[Task objective] Copy exactly the stretch of lines from the one holding "The height and width of the screenshot is (500, 750)." through the last line of the data below, inclusive. Leave out pictures.

(Data items)
[Start of section]

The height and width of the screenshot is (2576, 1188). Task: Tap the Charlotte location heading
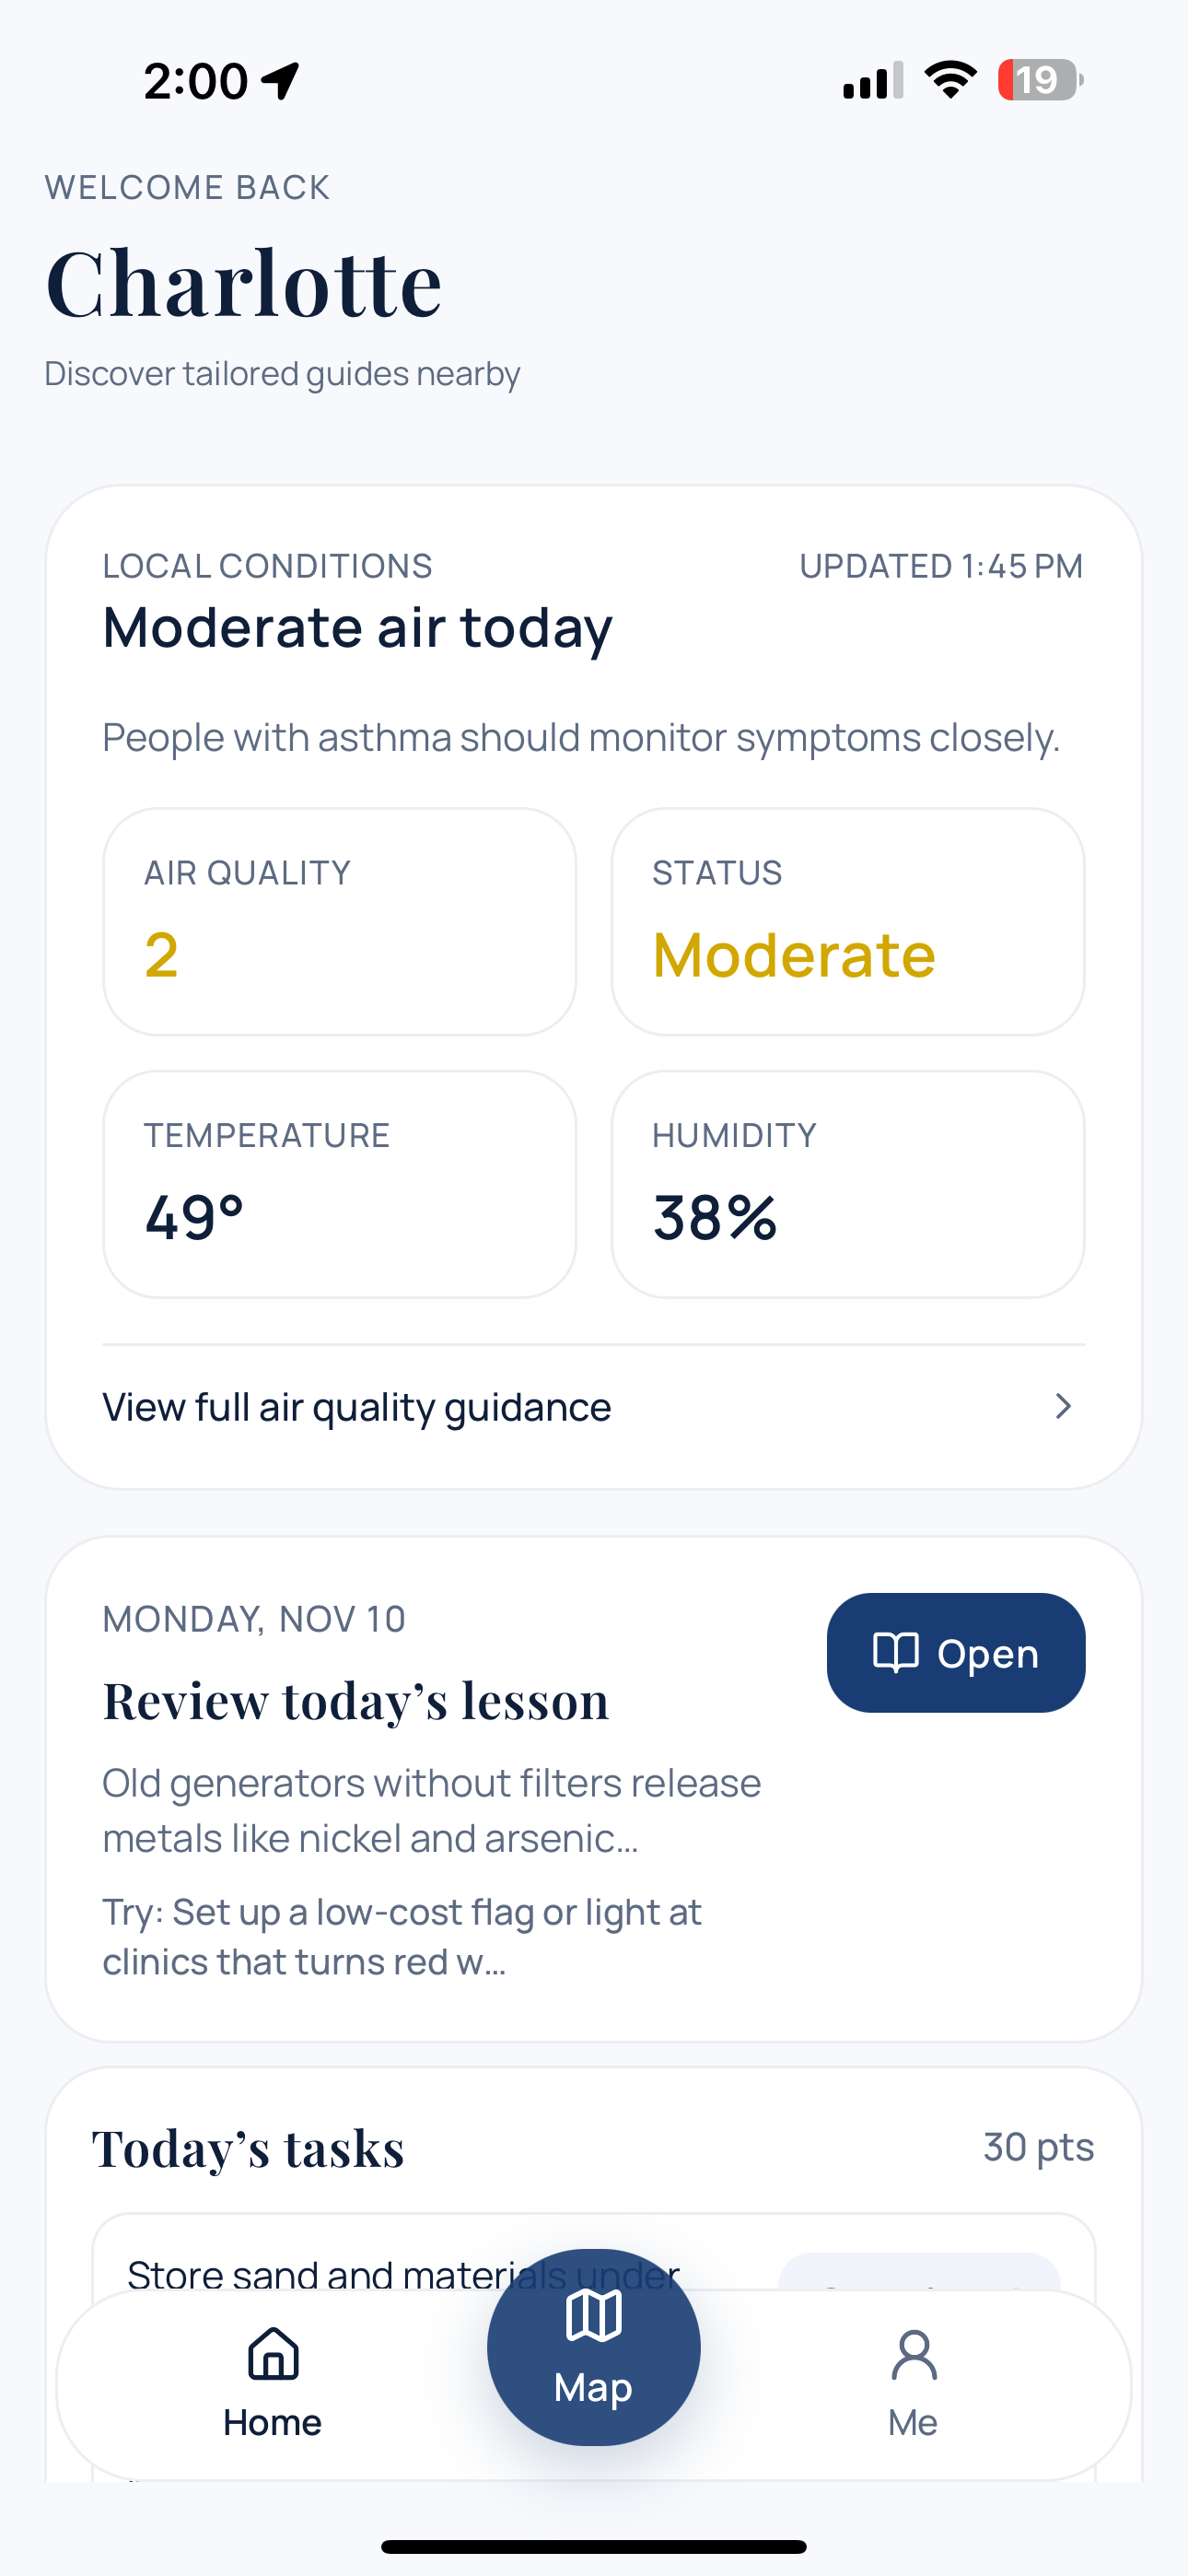(x=244, y=283)

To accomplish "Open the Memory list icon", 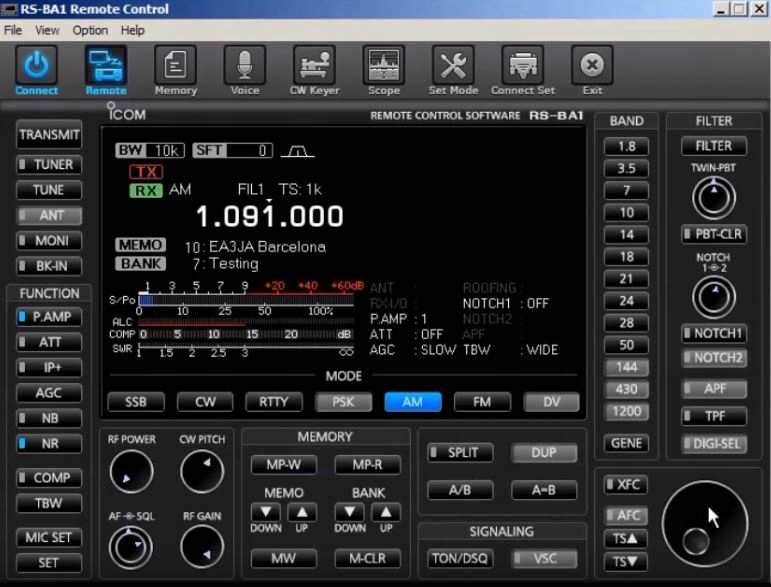I will coord(175,67).
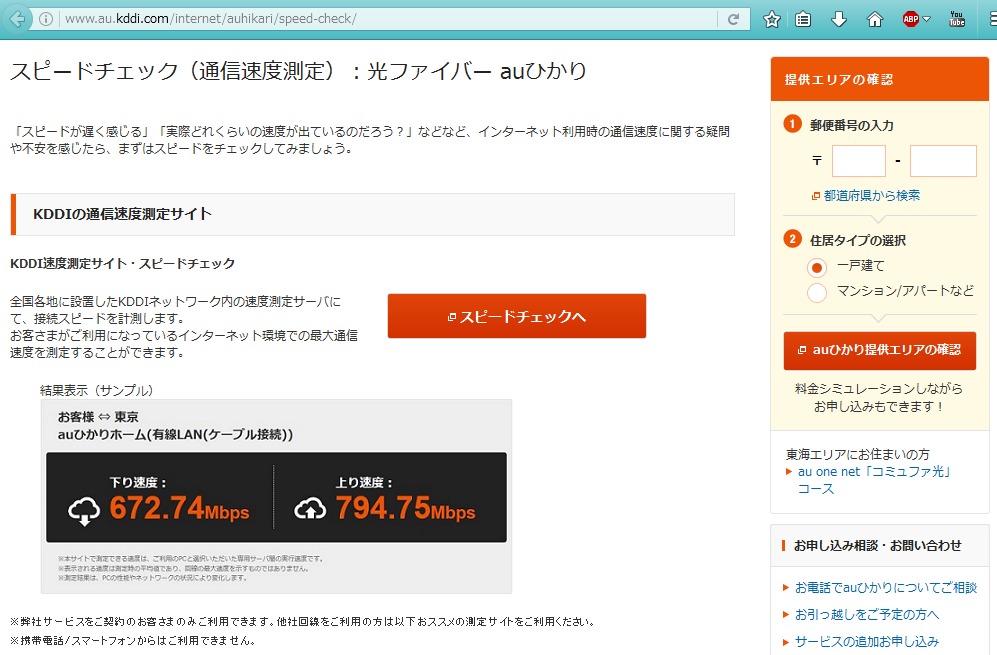Click the first postal code input box

tap(858, 161)
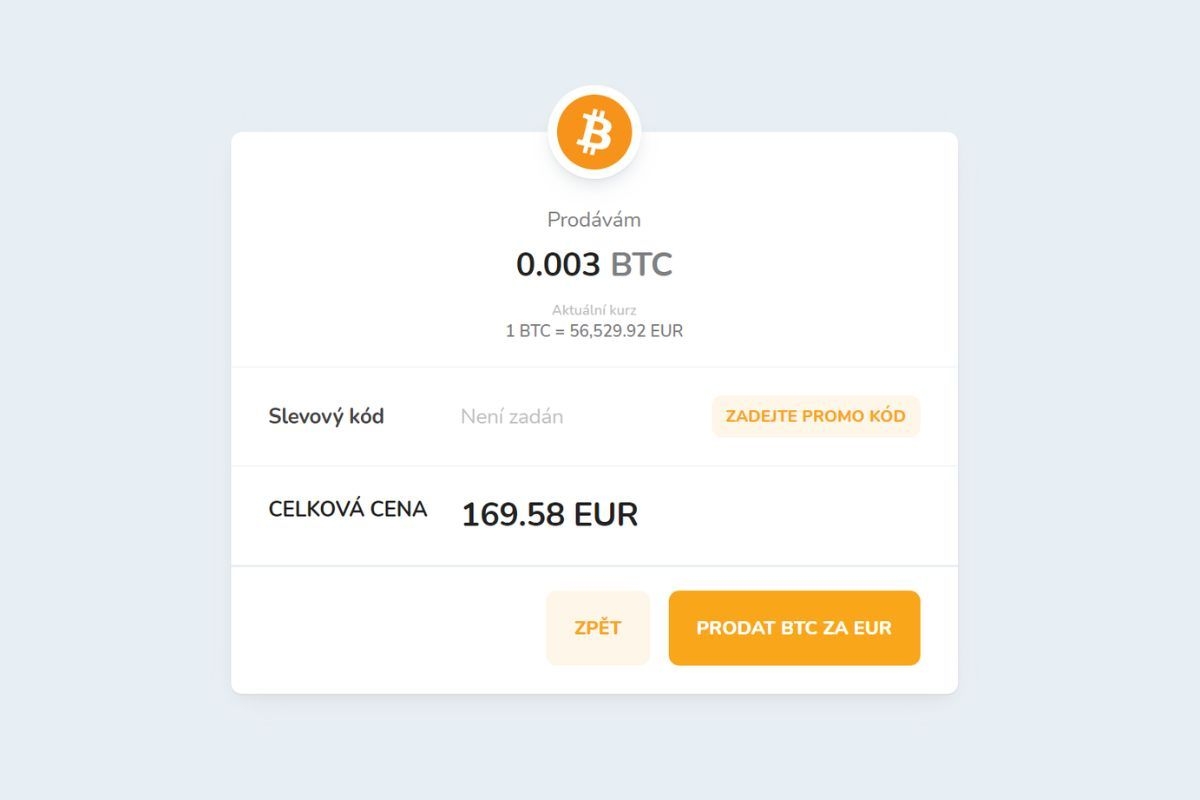Image resolution: width=1200 pixels, height=800 pixels.
Task: Select the Aktuální kurz caption
Action: pyautogui.click(x=594, y=310)
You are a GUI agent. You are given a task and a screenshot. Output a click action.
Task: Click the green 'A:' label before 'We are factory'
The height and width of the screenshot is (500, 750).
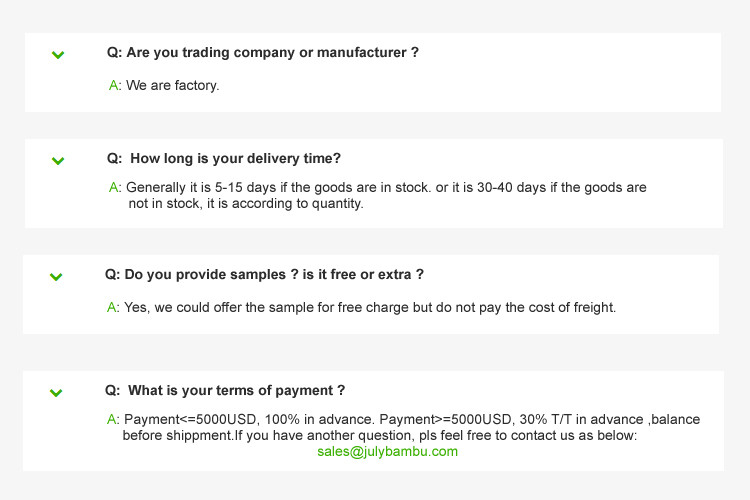point(115,85)
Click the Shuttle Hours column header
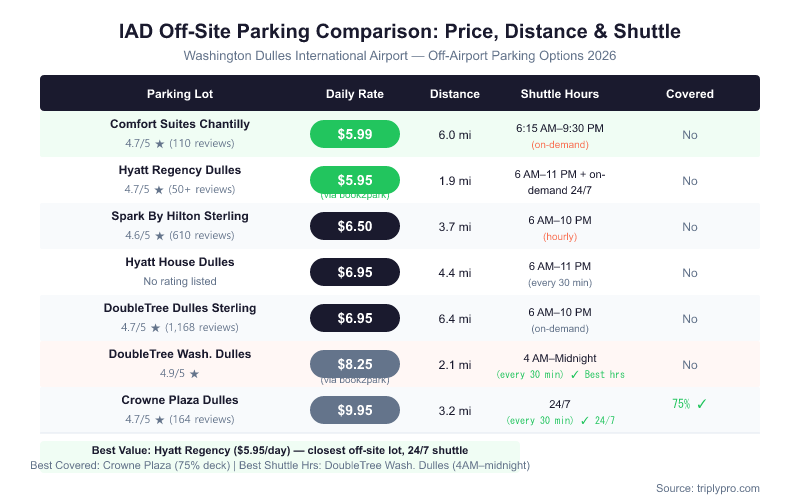This screenshot has height=500, width=800. (560, 94)
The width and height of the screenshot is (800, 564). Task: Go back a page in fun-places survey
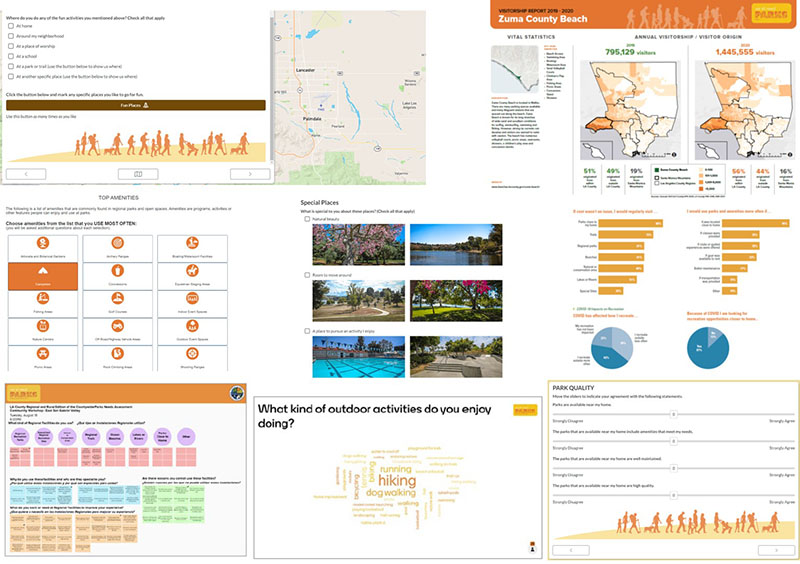coord(27,173)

[End of section]

[Problem solution]
The height and width of the screenshot is (500, 750).
point(115,85)
Click the Shuttle Hours column header
This screenshot has height=500, width=800. (560, 94)
The width and height of the screenshot is (800, 564). Task: Go back a page in fun-places survey
coord(27,173)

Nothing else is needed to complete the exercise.